Another issue with mailman locking - i think it's coarse grained, and needs to be refined. For example, this morning someone noticed that the umbrella listinfo page on python.org was hanging, because, it turns out, one of the lists was left in a locked state. (Not sure how that happened - it usually doesn't.) Well, the umbrella listinfo (and admin) pages open the lists only for the sake of determining which are public ones - no writing is actually required, so a lock isn't really required.
It might be sufficient to offer a way to open a list "read-only", such that no locking is done. I think it would be better, however, to refine the locking system such that lists are not locked until they enter an operation that changes the list data in a way that will eventually need to be written. This would probably take a more effort than a "read-only" kluge, but may not be too bad.
I guess this is one for the todo list. (Wish i had gobs of time to continue to hack on a these sorts of things - they're not very big or hard, but there is a bunch of them, and they need to be done right.)
Ken
Well, if one of the lists was left unlocked, there was probably a bug... Anyway, WRT. locking, I think that several things need to happen minimum:
Locks should insert a time stamp. After x seconds (30?) you can lose the lock. Anything such as the archiving software should use that time to copy the archive over to a tmp file and nulling out the old file so that other procs can overwrite (Not that hard).

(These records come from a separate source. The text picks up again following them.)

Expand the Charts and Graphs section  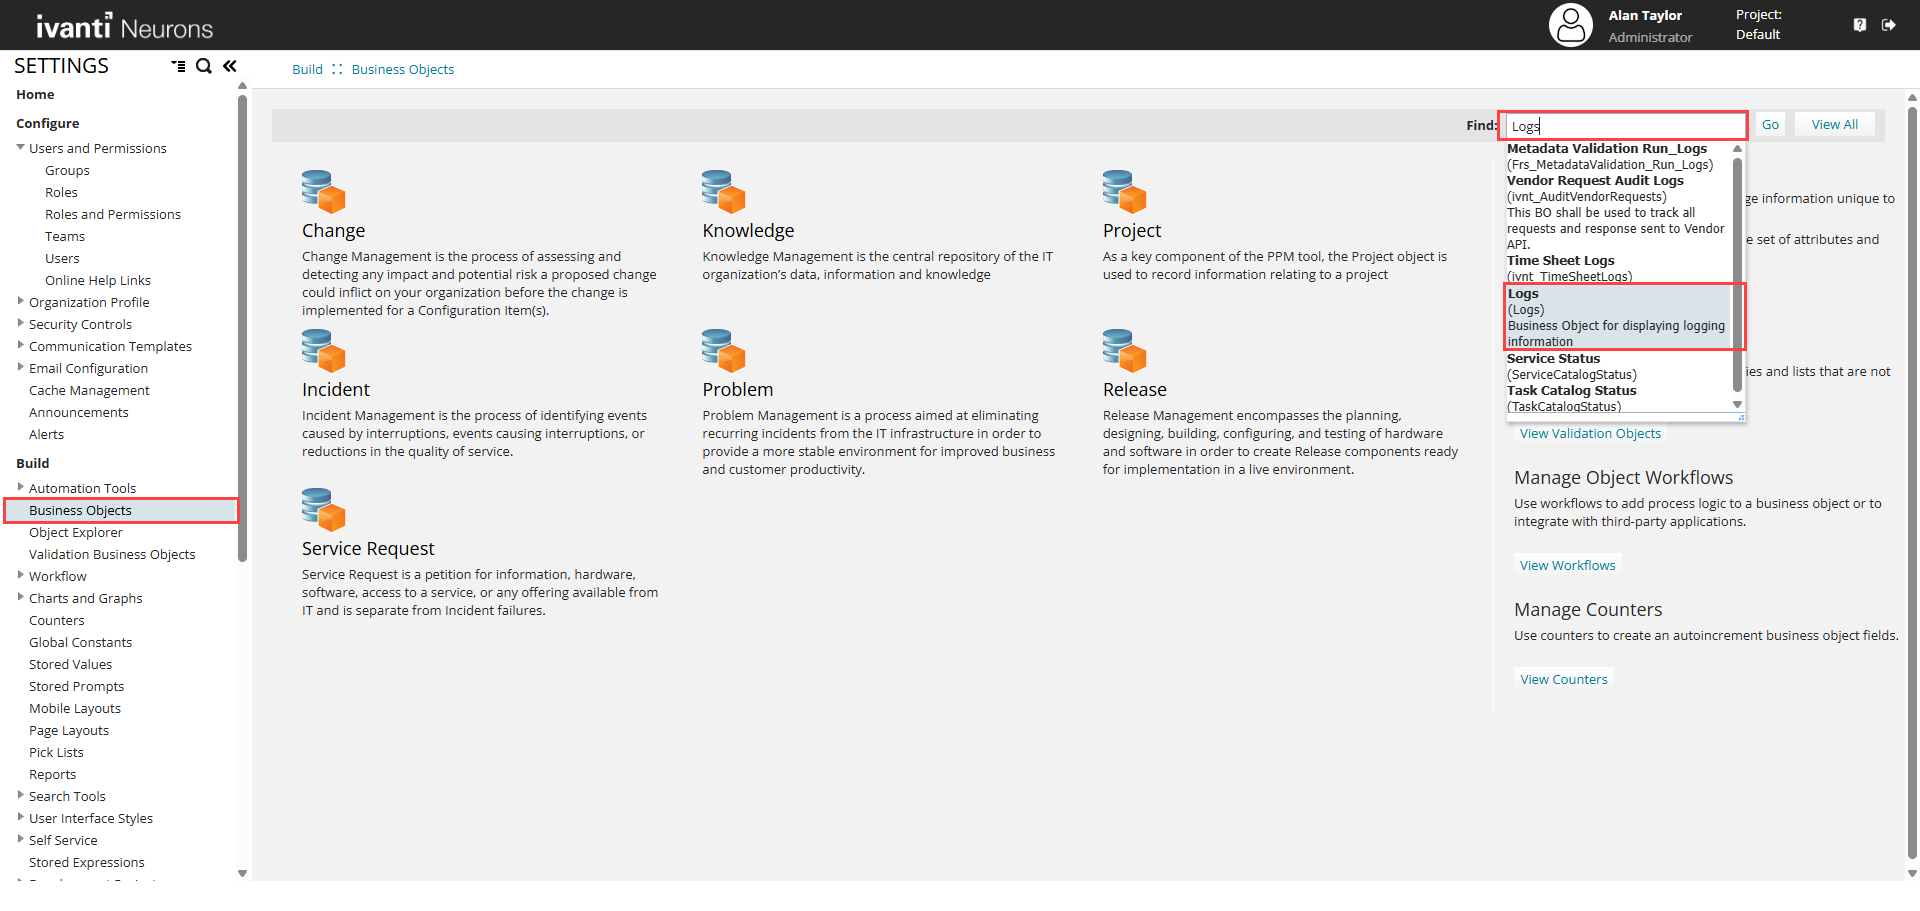(21, 598)
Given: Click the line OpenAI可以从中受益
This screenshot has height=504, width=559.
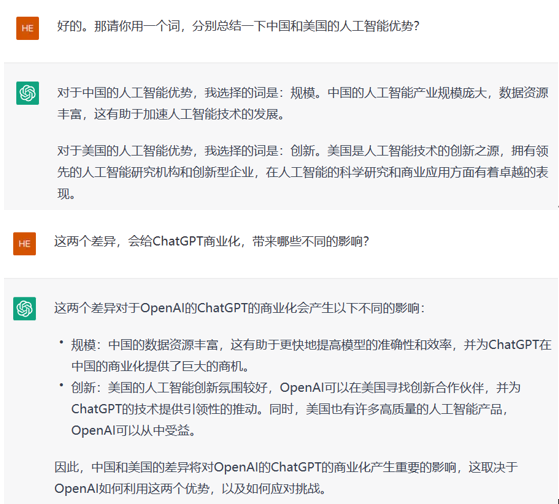Looking at the screenshot, I should pos(134,431).
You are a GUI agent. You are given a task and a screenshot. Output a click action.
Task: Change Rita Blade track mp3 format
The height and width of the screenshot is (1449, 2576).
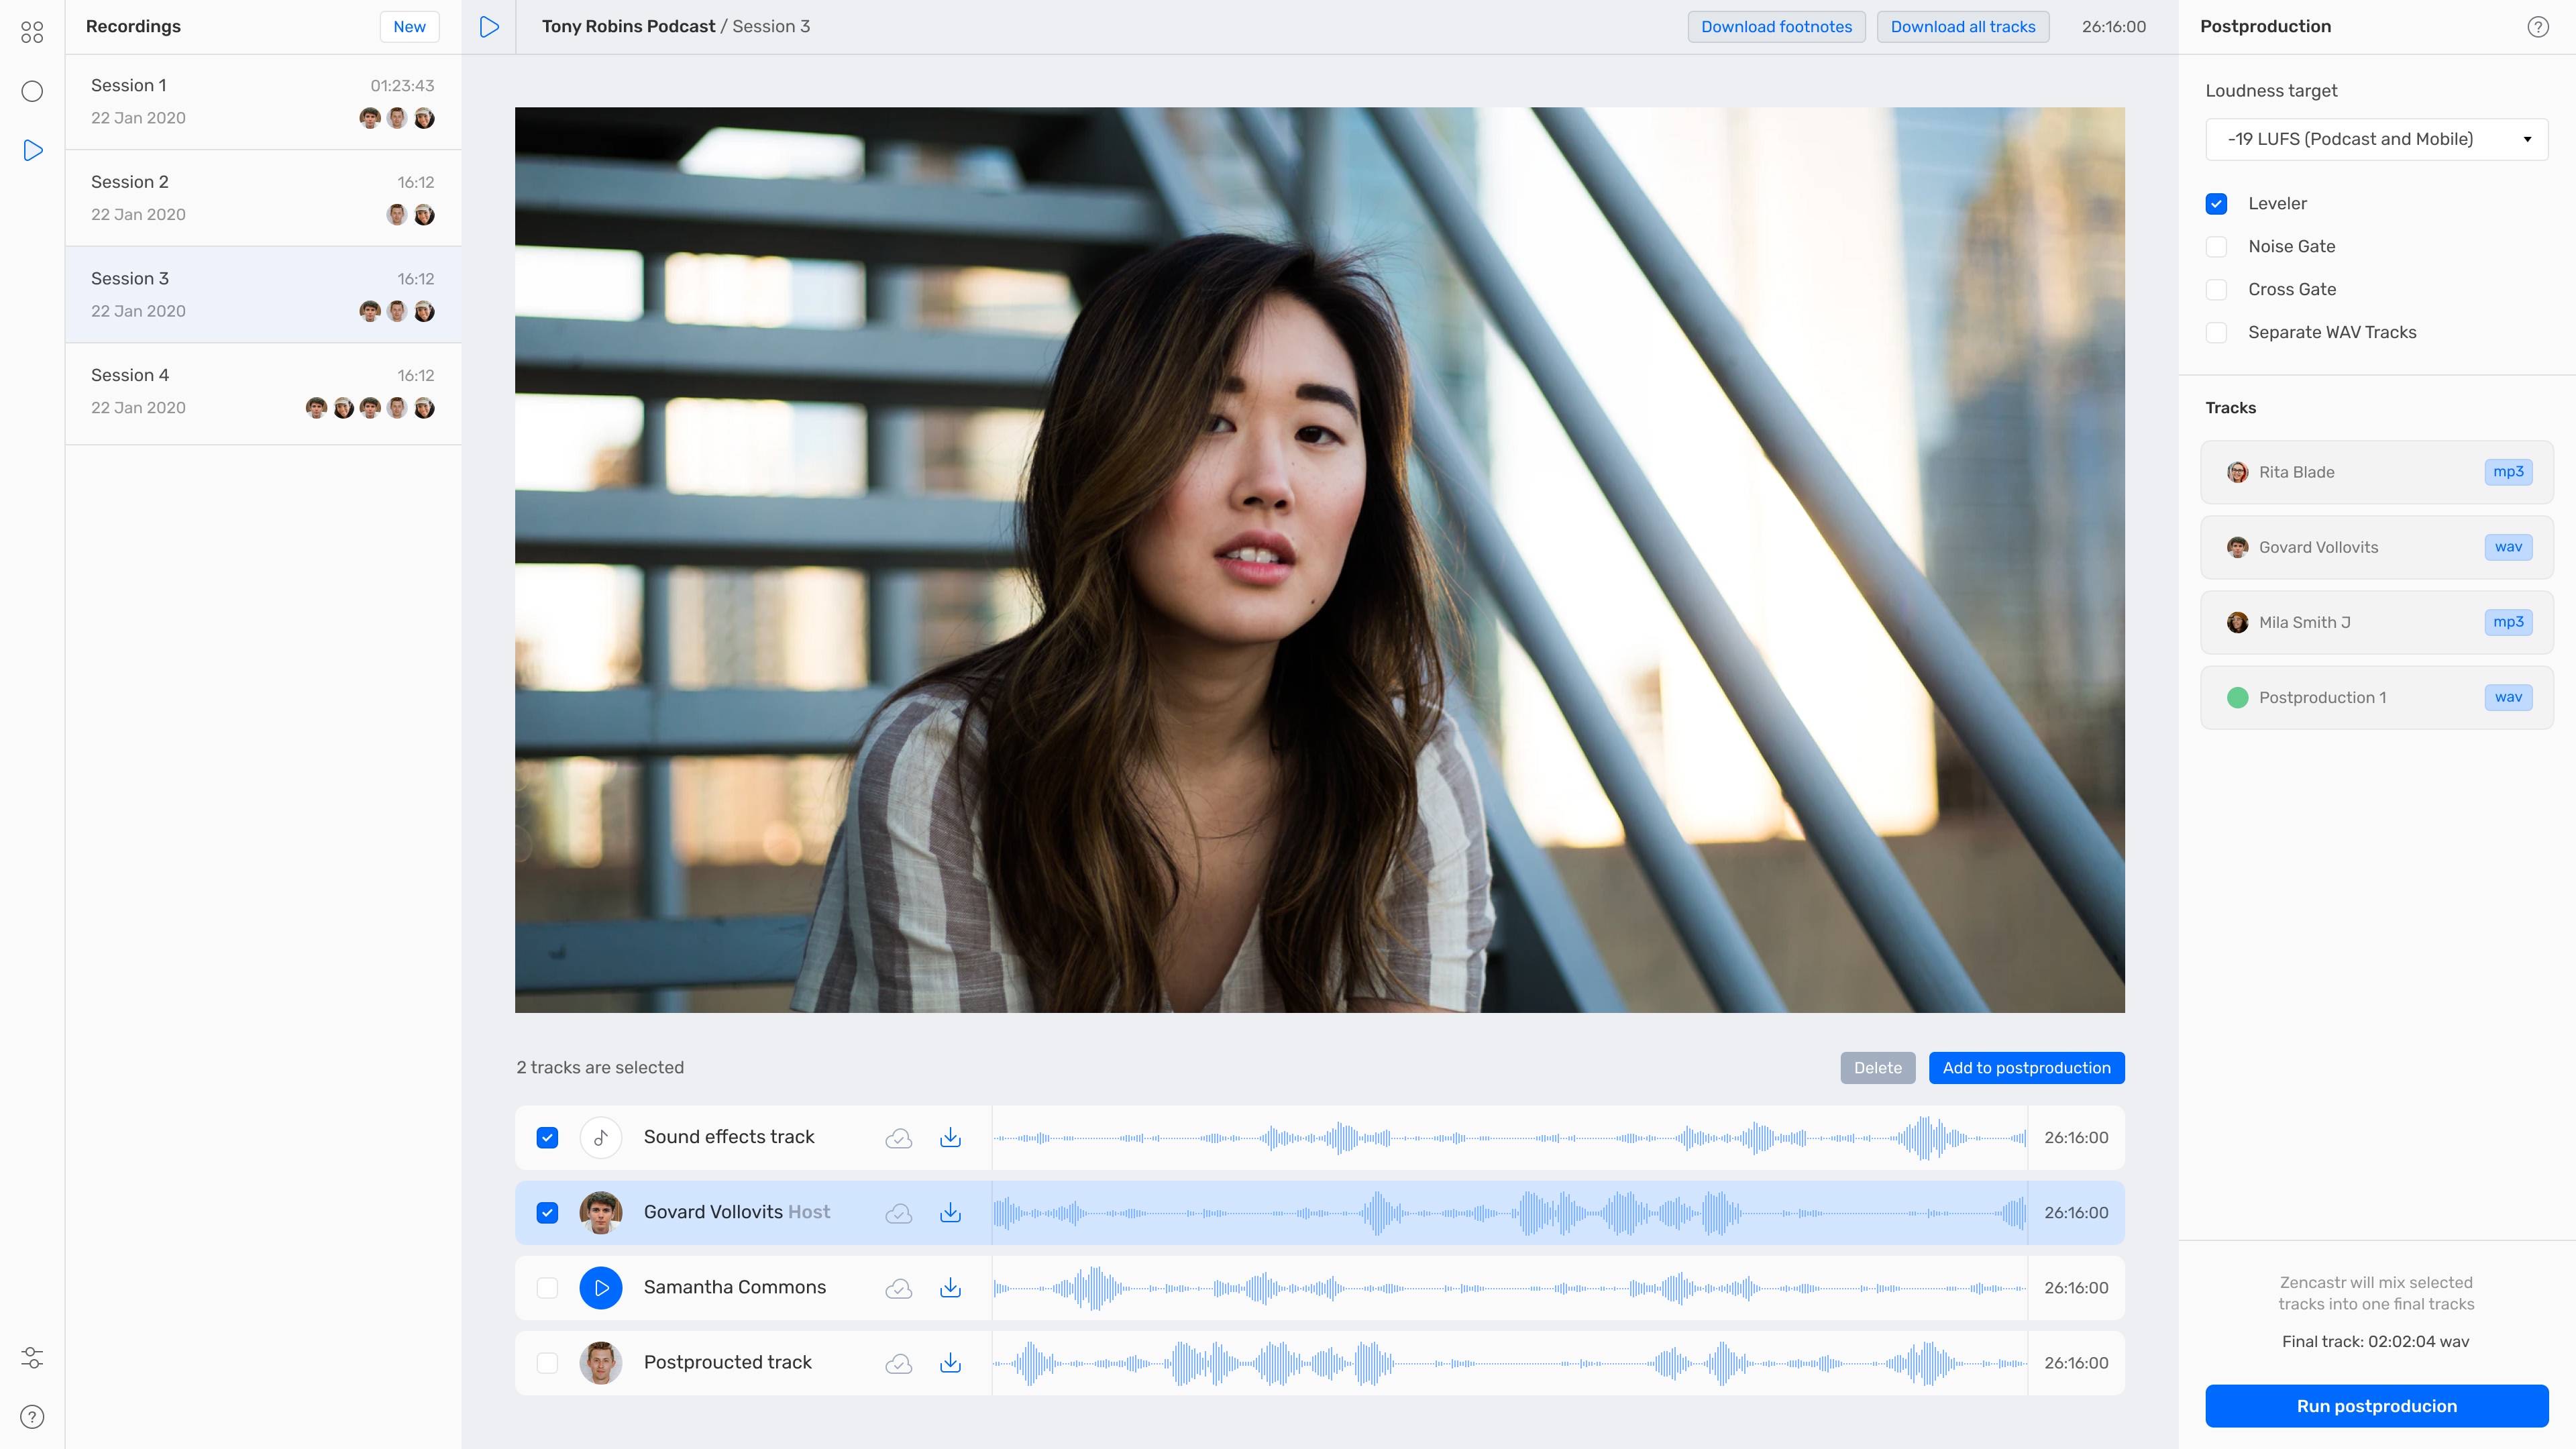click(2507, 472)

A version of Load() should be written that doesn't call Lock() (call it LoadUnlocked() I guess). Change things that don't care to use it (Even easier).
Make sure Lock() uses portable calls (might require a bit of research).
I can look into this stuff next week, but if anyone wants to do it sooner, let us know and feel free...
John
On Tue, May 05, 1998 at 03:28:28PM -0400, Ken Manheimer wrote:
Another issue with mailman locking - i think it's coarse grained, and needs to be refined. For example, this morning someone noticed that the umbrella listinfo page on python.org was hanging, because, it turns out, one of the lists was left in a locked state. (Not sure how that happened - it usually doesn't.) Well, the umbrella listinfo (and admin) pages open the lists only for the sake of determining which are public ones - no writing is actually required, so a lock isn't really required.
It might be sufficient to offer a way to open a list "read-only", such that no locking is done. I think it would be better, however, to refine the locking system such that lists are not locked until they enter an operation that changes the list data in a way that will eventually need to be written. This would probably take a more effort than a "read-only" kluge, but may not be too bad.
I guess this is one for the todo list. (Wish i had gobs of time to continue to hack on a these sorts of things - they're not very big or hard, but there is a bunch of them, and they need to be done right.)
Ken
Mailman-developers maillist - Mailman-developers@python.org http://www.python.org/mailman/listinfo/mailman-developers
"KM" == Ken Manheimer <klm@python.org> writes:
KM> It might be sufficient to offer a way to open a list
KM> "read-only", such that no locking is done. I think it would
KM> be better, however, to refine the locking system such that
KM> lists are not locked until they enter an operation that
KM> changes the list data in a way that will eventually need to be
KM> written. This would probably take a more effort than a
KM> "read-only" kluge, but may not be too bad.
Of course, much of these file-locking problems go away once you have a long-lived mailman server. Then again, you'll have threading issues to deal with :-).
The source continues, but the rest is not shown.